SEASON 7, EPISODE 9.
Because Mad Men has such a moody house style, it was hard to recognize at first that this episode is a farce -- bitter, a little sluggish, and with some dark shadows, but with appropriately outsized comic premises. (Funnily enough I was just reading something about Kafka reading early pages of The Trial to friends and how he had trouble getting through because everyone was laughing so much.) The sad story of Diana the waitress tugs the heartstrings, but look at it from Don's perspective: He basically gives away a million dollars because he thinks this mystery woman is going to take away his pain -- and it turns out pain is what she's after. Then he discovers his furniture is missing.
Okay, so it's not A Flea in Her Ear. Maybe it's because the principals are now sufficiently comfortable (financially and dramatically) that I can't worry about them, or maybe it's the dank smell of the approaching end that's encouraging me to detach, but whatever it is I'm not inclined to take the suffering in this episode very seriously. And there is suffering, copious suffering. Even Pretty Megan, usually associated more with insufferability than suffering, has her nerves convincingly flayed; she has moved past gentle, make-believe separation into the hard reality of divorce and, worse yet, it's shoved her right back into the maw of her family, and I may be dense but I only realized when Megan's sister was blubbering about having to fly back to *Paris all by herself that she and the old lady aren't charming gallic goofs, they're horrible, self-centered monsters and it's understandable Megan would be freaked out that Don won't be around anymore to rescue her from them.
Or from scumbags like Harry Crane. It's perfect that the one thing ringing in her ears after that humiliating encounter is "I can't believe Don threw you away... you don't think he could have helped you?" -- as is made obvious by her bitterness at the lawyer's meeting (with no lawyer), and by the writers making the implicit callback to Campbell's and Sterling's bitter speeches about bitter divorced wives. It begins to seem that the writers share my feeling that no one on this show is going to learn anything.
But hey, comedy! We have Mimi Rogers as a boss dyke artiste who can also approach a problem from, as it were, the other direction, leading to some beautiful one-upgirlship between Peggy and Stan ("She tried the same thing with me -- but she didn't get as far"). That was good enough by itself, but then showing Stan at home with Elaine, showing only the tiniest glimmer of awareness that losing a power struggle wasn't the worst thing he did, was even better. Warm fandom may be a bad perspective from which to watch this show; the picture's clearer from farther away.
*UPDATE. Commenter shortstop points out that the Calvets are from Montreal. In fairness to myself, that is an easy thing to miss. sundaystyle makes a good point:
I don't care about Diana, Waitress of Death, or Pima swanning around out-butching the guys... if Weiner's going out on a note of existential despair, I hope the remaining episodes focus more on Peggy, Don, Pete, Joan, Sally, Betty and Roger.
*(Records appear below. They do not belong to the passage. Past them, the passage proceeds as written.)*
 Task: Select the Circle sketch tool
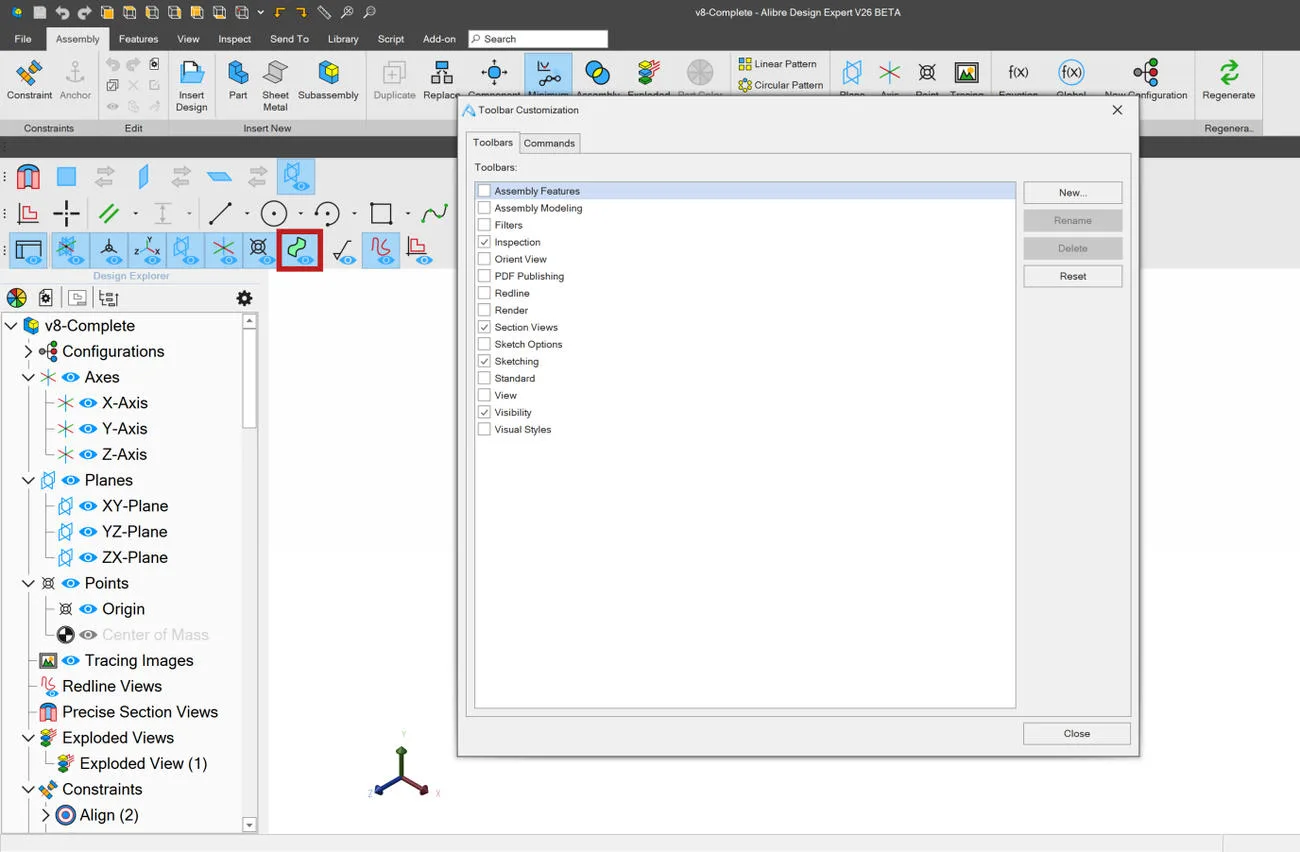click(274, 213)
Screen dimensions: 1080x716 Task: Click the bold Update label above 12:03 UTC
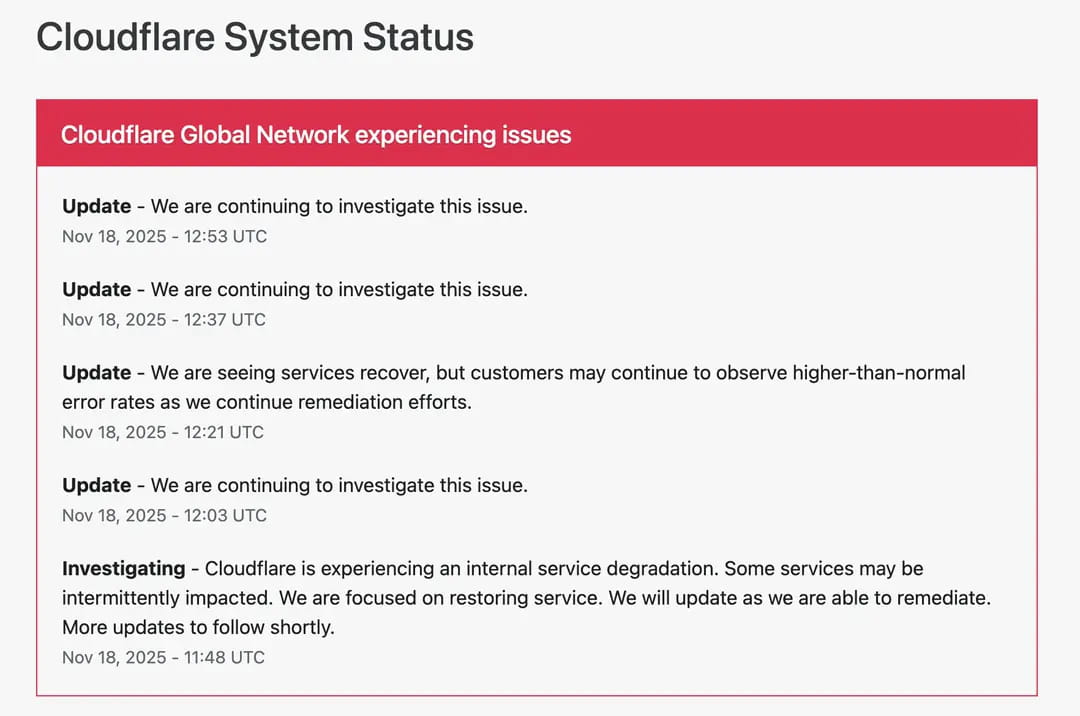(x=96, y=486)
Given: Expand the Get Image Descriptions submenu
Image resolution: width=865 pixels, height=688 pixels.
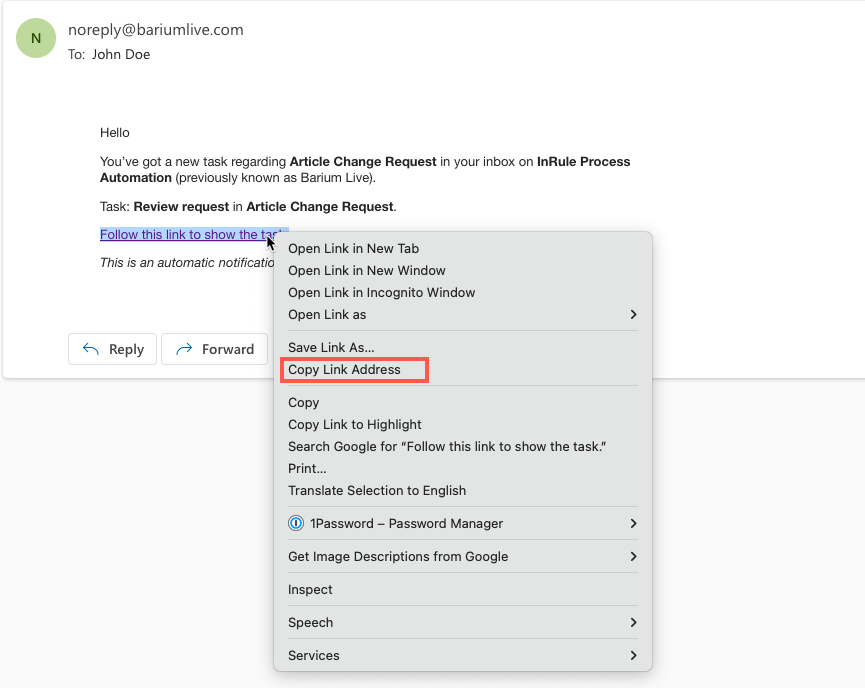Looking at the screenshot, I should point(397,556).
They're the characters we've been watching since the beginning.
Yeah, the more comfortable I get with this being Just a TV Show rather than a deathless work of art, the more I want to see character payoffs, too. If you share my tedious preoccupation with Mad Men, you might enjoy Matt Zoller Seitz's recap; good catch, Jeff Strabone! (But isn't it weird that Don's record library still has Martin Denny in it?)